1. Chargers Everywhere
Bathroom, kitchen, bed, other side of bed, coming out of the couch. It was amazing. And not just one type of charger. All types. And long cables, too.
2. Bluetooth speakers
This actually might've been my favorite part. In each the living room, bathroom, and loft bedroom there was a separate set of bluetooth speakers to connect to. I beamed my music around the different areas during the day and serenaded myself to sleep every night. I've since applied this setup at home. Having speakers available is pretty standard, so I think the magic in it was the ease of Bluetooth and realizing that all I had to do was open Command Center on my phone or iPad and select the audio target. It was just smooth and unexpected.
My host had printed labels pretty much exactly where I needed them. Each time I found myself thinking "I wonder how you turn on the TV..." or "what's that for?" there was a label right where you would expect telling me which remote to use, that I was free to help myself to any food in the house, etc.

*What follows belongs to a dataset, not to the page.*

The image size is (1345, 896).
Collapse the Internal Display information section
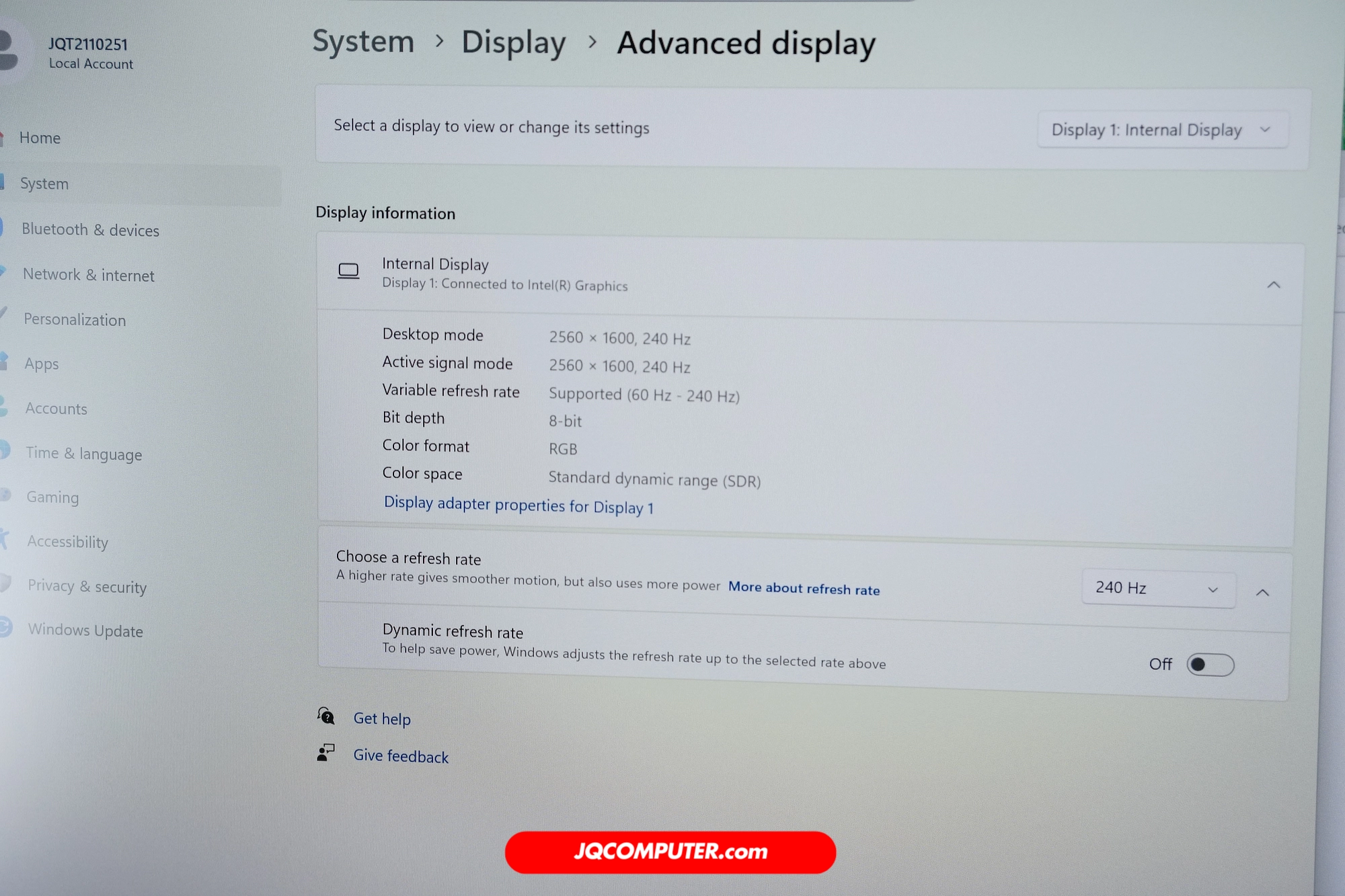tap(1273, 285)

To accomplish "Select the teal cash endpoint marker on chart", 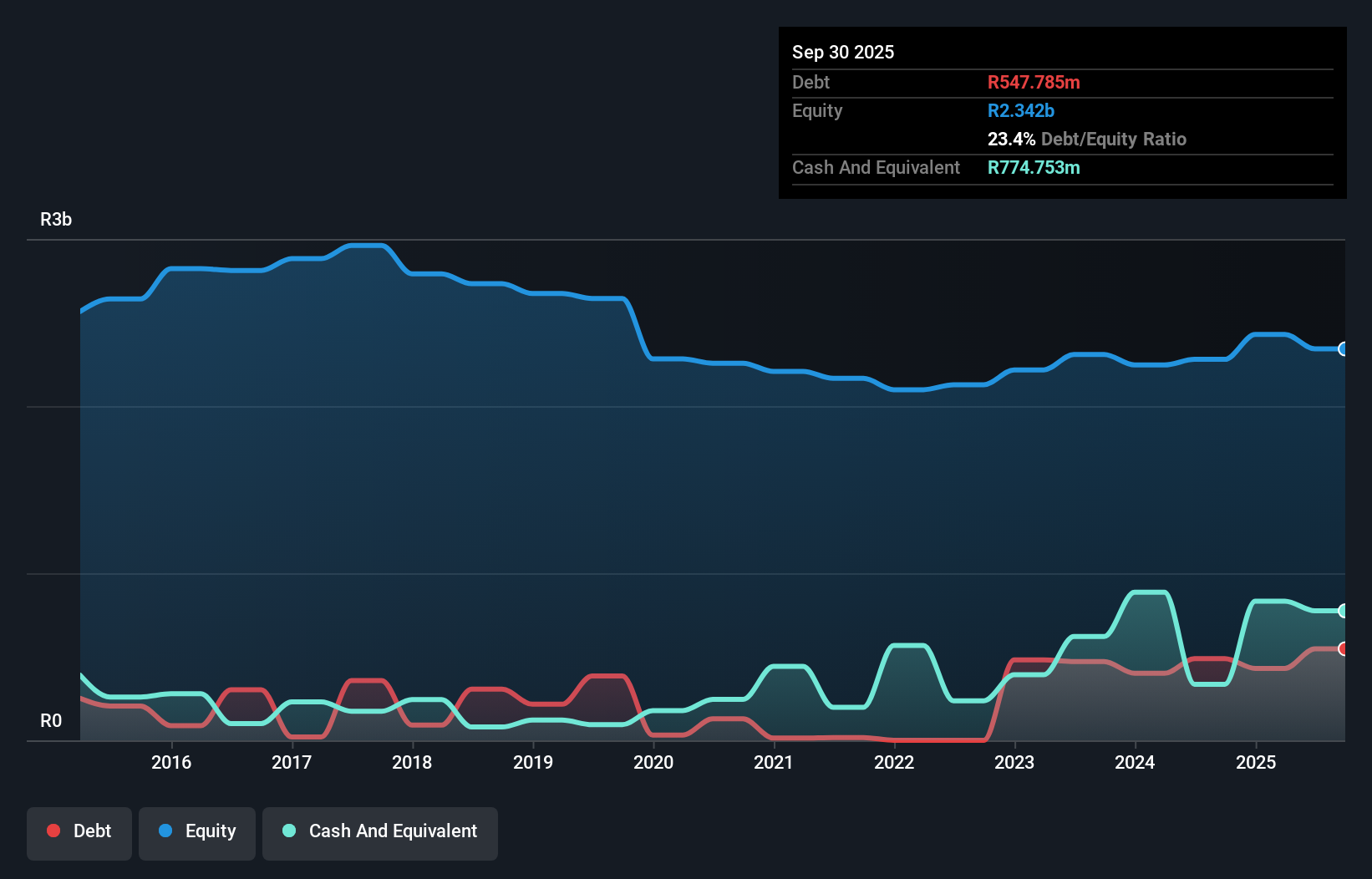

Speaking of food, she texted me ahead of time and asked me my snack and beverage preference. How many times has a hotel done that? A big fat zero. Actually, they do the opposite and charge 2-4x convenience store prices for stuff you only consider eating because it's midnight and you have no other options.
5. A Workspace
I lucked out. My host was also a Mac person, which as an iOS developer attending an Apple developer conference turned out to be a pretty good thing. An Apple Keyboard, Trackpad, and Thunderbolt Display recreated my home office setup almost exactly. It didn't feel like a place where I could get by working for a week. It felt like normal. This wouldn't have been ideal for someone on a different platform, but it worked great for me.
This is an easy one, but sometimes missed by both Airbnb hosts and your mother-in-law over holiday break. People have different climate preferences and an available fan gives you options. AC/heat is important too, no doubt, but sometimes that fan is the final piece that lets you sleep like a baby. At least for me.
7. Smart Access
An August smart lock, keyless entry to the building, and a backup set of keys gave me options for coming and going. I ended up memorizing my code (which was setup to be a variation on one of my own pieces of information, which made it easy to remember) and going keyless all week. It was nice to not have to worry about losing my keys or about stashing key(s) in a tiny pocket when going for a run. Very modern. Very 2016. The preloaded Clipper cards (local transit pass) was a nice touch, too.
The combination of these amenities, and the fact that I know I would've gotten half of them (if that), while paying more at a nearby hotel, made my Airbnb week a huge success.